The Top 5 Financial Factors to Consider When Buying An Online Business
There’s a reason online businesses as investment assets have been getting a lot of hype over the past 5-10 years. It’s because entrepreneurs and business buyers have been making substantial amounts of money building and buying sites and online businesses.
The online business mergers and acquisitions industry has been getting more and more attention every year. Now, it’s getting even more attention from investors and the like who have never owned or worked with an online business.
The barrier for these people to get started is understanding what they’re putting their money into.
That’s why we’ve written this article—to help you understand the financial design of online businesses so you can know exactly what to consider when making an acquisition.
By the end of this article, you’ll know how to identify a financially-healthy business, what the financial risks are, and the levers of growth you can pull to generate a considerable return on investment (ROI).
The first financial factor to consider when buying an online business is its revenue.
Revenue is the lifeblood of a business, so when you’re assessing a business asset, you want to find out what sources of revenue it has.
For example, if you’re looking at a blog that’s for sale, you would see which affiliate networks it’s connected to, any businesses it has private affiliate deals with, plus any other monetization systems like paid advertising or sponsored posts.
It’s better if a business has multiple revenue streams so it’s protected against the risk of one of the streams becoming closed off due to unforeseen circumstances or a policy violation.
Once you know about the revenue sources, you can dive deeper into them to assess their security.
For a business that earns considerable revenue privately with small businesses or firms, you should investigate the payment contracts. Also, check the transactional history to make sure the source has paid consistently and on time to the business.
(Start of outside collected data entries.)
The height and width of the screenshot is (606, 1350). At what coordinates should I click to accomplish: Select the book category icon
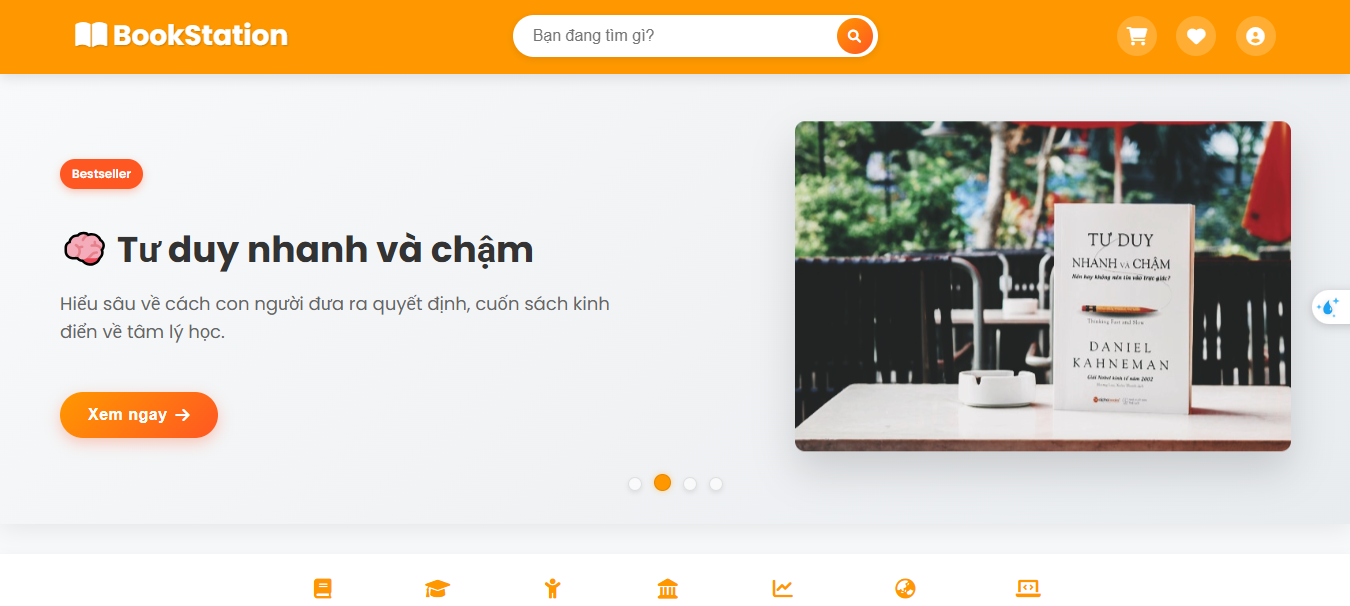click(x=322, y=589)
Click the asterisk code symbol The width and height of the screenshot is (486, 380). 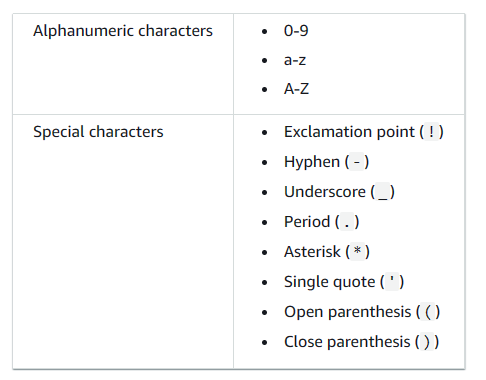pos(358,252)
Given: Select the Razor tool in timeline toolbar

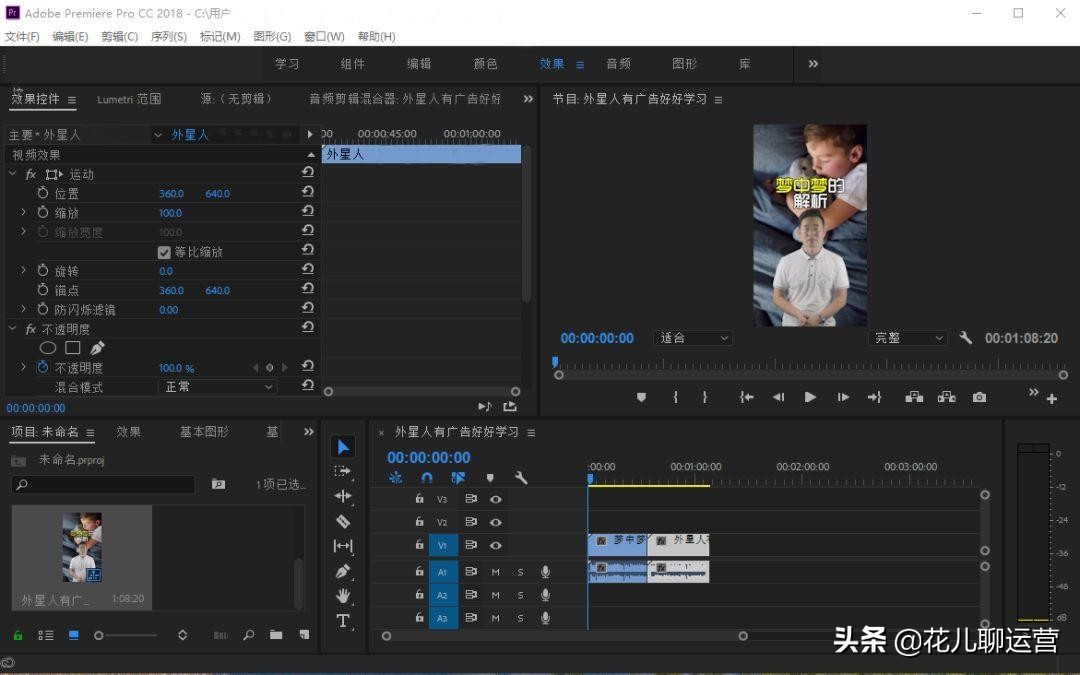Looking at the screenshot, I should tap(342, 521).
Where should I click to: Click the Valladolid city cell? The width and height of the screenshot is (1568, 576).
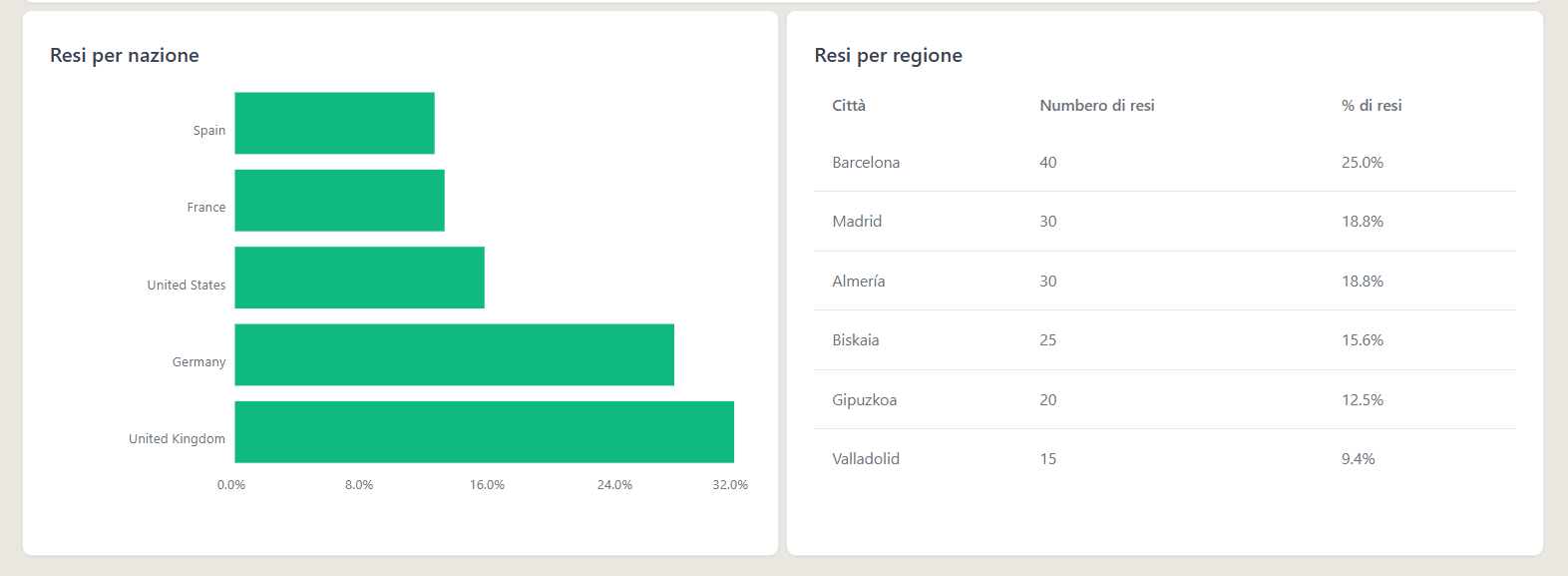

Even large platforms like Amazon can make mistakes in paying merchants, as we found out in episode 78 of our podcast, the Opportunity Podcast.
It’s also worth asking the seller of the business whether they’ve negotiated special commission rates with affiliates, or if they have been given exclusive rates by the sales platform and whether those rates will remain in place after the sale.
When you have a good idea of the revenue sources the business has in place, you can begin looking at the next area of its cash-flow system.
Revenue is nothing until it turns into profit. Many businesses generate plenty of revenue but don’t necessarily turn a correlating profit if any at all. That’s why we value businesses on their profits, not their revenue.
Good knowledge of the business’ revenue streams will give you an understanding of its profitability.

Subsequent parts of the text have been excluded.